Tenente-coronel da PM é preso em operação por suspeita de feminicídio no interior de São Paulo
Na manhã desta quarta-feira (18), uma operação conjunta de policiais civis e militares resultou na prisão do tenente-coronel da Polícia Militar Geraldo Leite Rosa Neto, suspeito de feminicídio e fraude processual pela morte da esposa, a soldado Gisele Alves Santana. A ação, que durou menos de 30 minutos, ocorreu em um apartamento na rua Roma, no bairro Jardim Augusta, região central de São José dos Campos.
Detalhes da prisão e incidente no local
As equipes entraram no prédio pouco depois das 8h, e o oficial não ofereceu resistência. No apartamento, uma mensagem na porta dizia: “visitante seja bem-vindo, mas não faça movimentos bruscos”. Ele foi escoltado para fora do condomínio e colocado no banco de trás de uma viatura, entre dois policiais, sem estar algemado.

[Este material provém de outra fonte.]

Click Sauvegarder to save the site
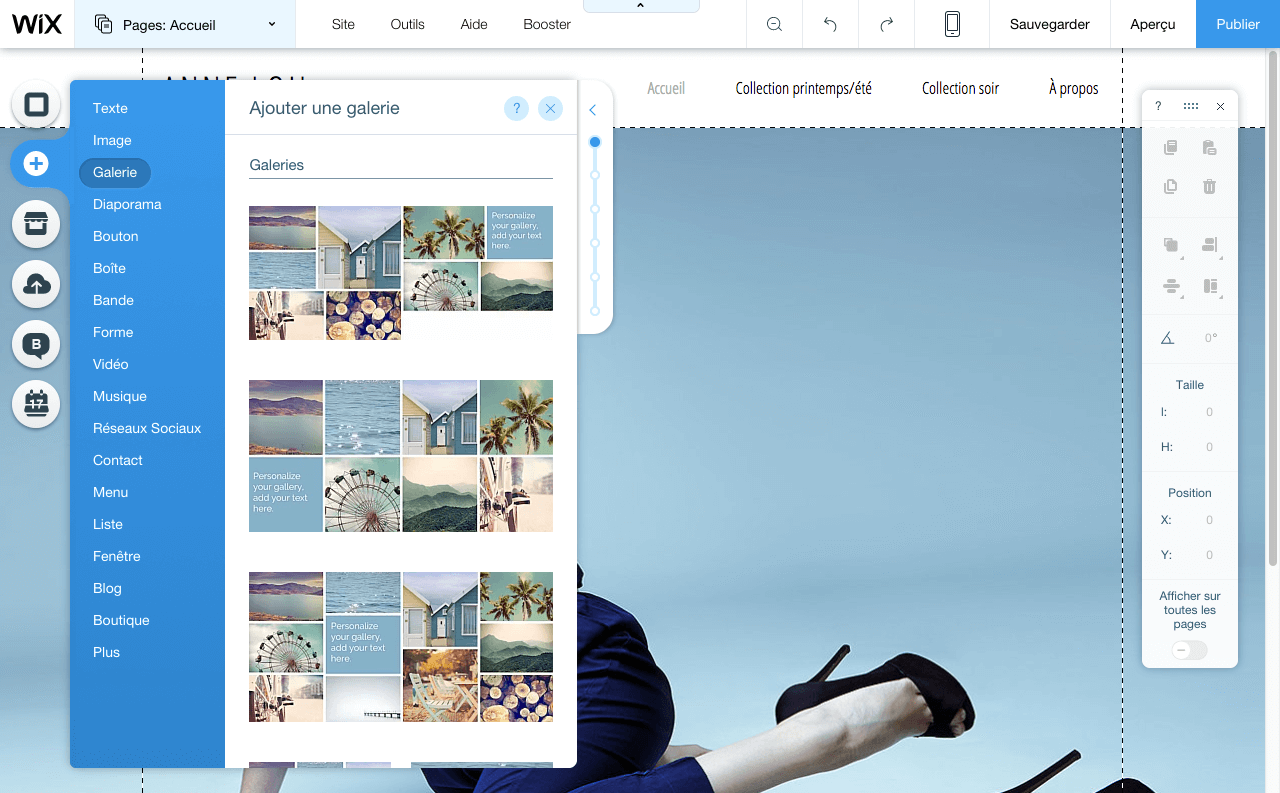This screenshot has height=793, width=1280. (x=1049, y=24)
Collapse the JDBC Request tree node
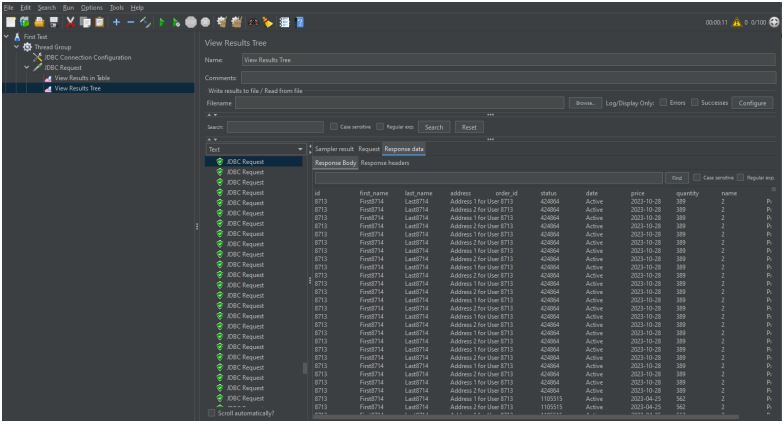 click(x=27, y=67)
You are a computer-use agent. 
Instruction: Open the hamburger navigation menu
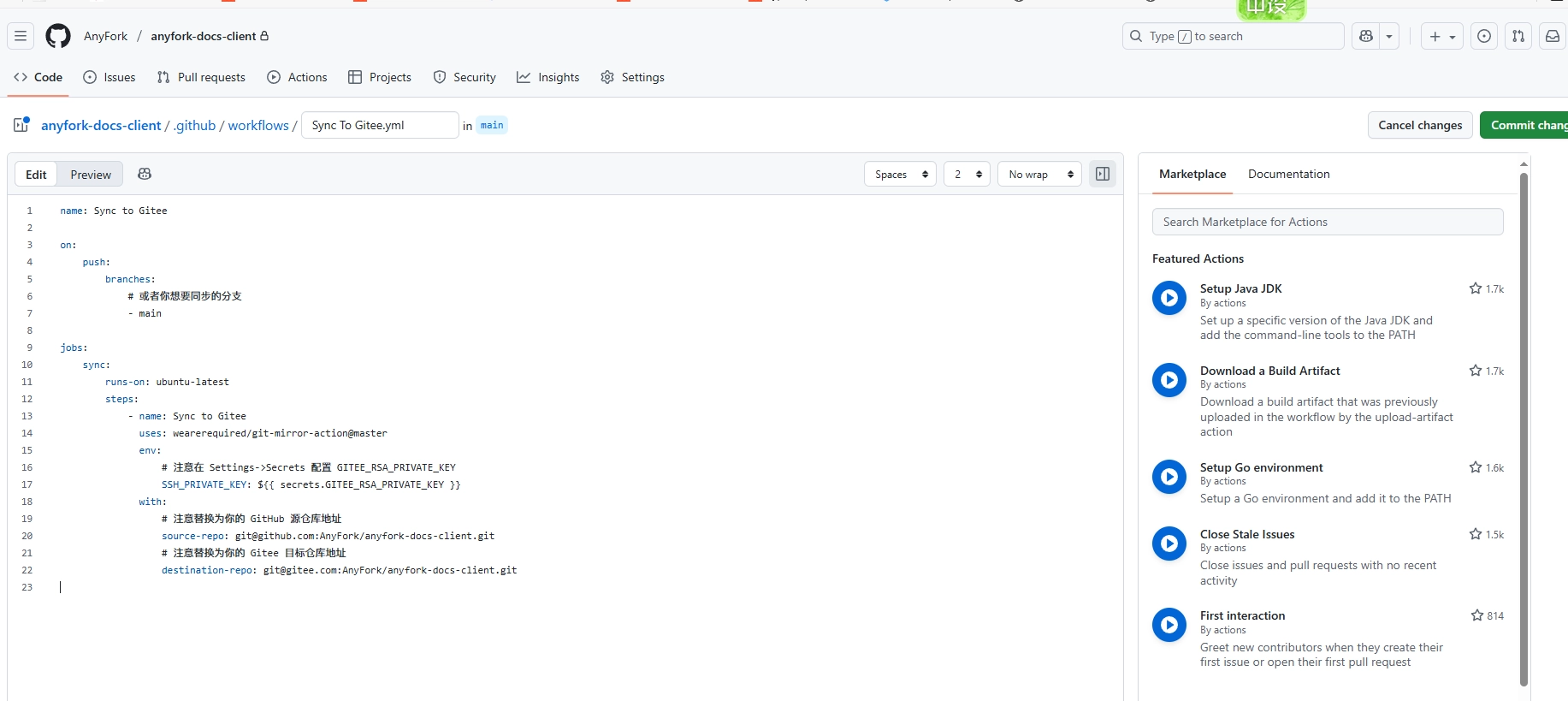coord(21,36)
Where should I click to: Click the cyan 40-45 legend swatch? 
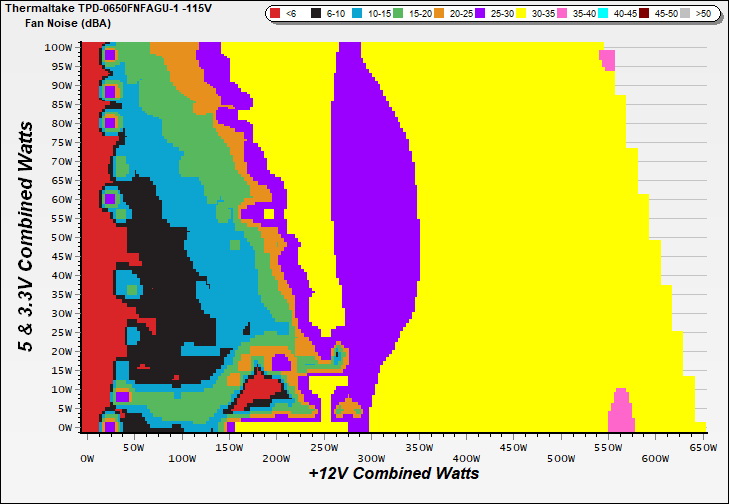point(603,14)
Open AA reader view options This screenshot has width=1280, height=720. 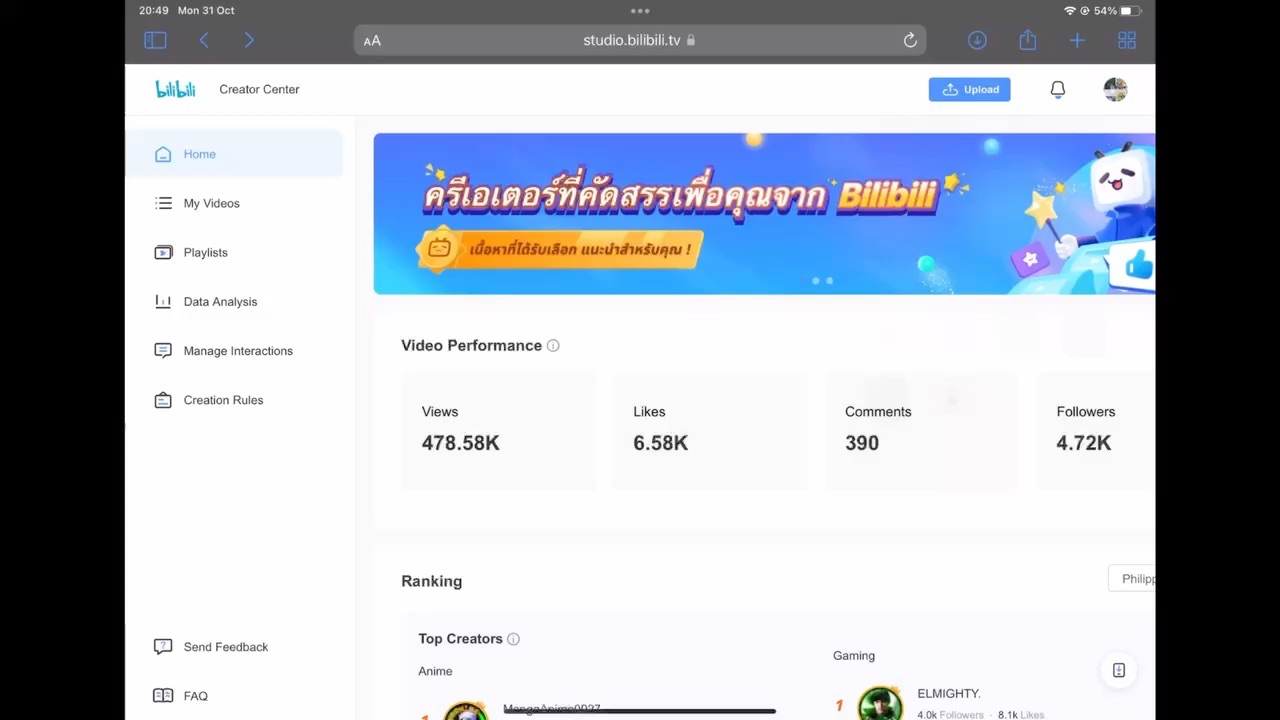(x=372, y=41)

O cumprimento do mandado de prisão, decretado pela Justiça Militar, foi tranquilo, mas na saída, dois carros da polícia se envolveram em uma colisão. Posteriormente, o tenente-coronel foi encaminhado ao Presídio Militar Romão Gomes, na Zona Norte de São Paulo.
Contexto do caso e mudança nas investigações
Há exatamente um mês, em 18 de fevereiro, o corpo da soldado Gisele foi encontrado no apartamento do casal em São Paulo. Inicialmente, o caso foi tratado como suicídio, com o próprio tenente-coronel ligando para a polícia e apresentando essa versão. No entanto, laudos periciais e depoimentos mudaram o rumo das investigações. Laudos apontaram lesões no rosto e pescoço da vítima, indicando que o disparo foi feito à queima-roupa, e não foram encontrados vestígios de pólvora nas mãos dela, levantando dúvidas sobre a hipótese de suicídio.

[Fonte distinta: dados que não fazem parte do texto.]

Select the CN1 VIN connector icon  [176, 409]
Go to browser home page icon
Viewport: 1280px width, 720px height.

Relacionamento abusivo e mensagens reveladoras
Segundo a família, Gisele pretendia terminar o relacionamento, descrevendo-o como abusivo e conturbado. Em mensagens enviadas a uma amiga, ela escreveu: “tem que controlar ciúmes dele”, “qualquer hora me mata” e “fica cego”. A mãe da vítima afirmou em depoimento que o oficial era controlador e violento.
Visitas e defesa do acusado
Na terça-feira (17), o tenente-coronel recebeu a visita de um homem ligado a uma igreja evangélica no mesmo prédio, após o pedido de prisão pela polícia. A defesa do oficial, representada pelo advogado Eugênio Malavasi, sustenta a versão de suicídio, afirmando que isso será comprovado ao final da investigação. Em contrapartida, o advogado da família, José Miguel da Silva Júnior, alega que a morte foi um feminicídio cometido pelo marido.
O tenente-coronel mantinha o apartamento em São José dos Campos por já ter trabalhado na cidade e estava afastado das funções desde a morte da esposa. Ele responderá pelos crimes de feminicídio e fraude processual, com o caso continuando sob apuração das autoridades.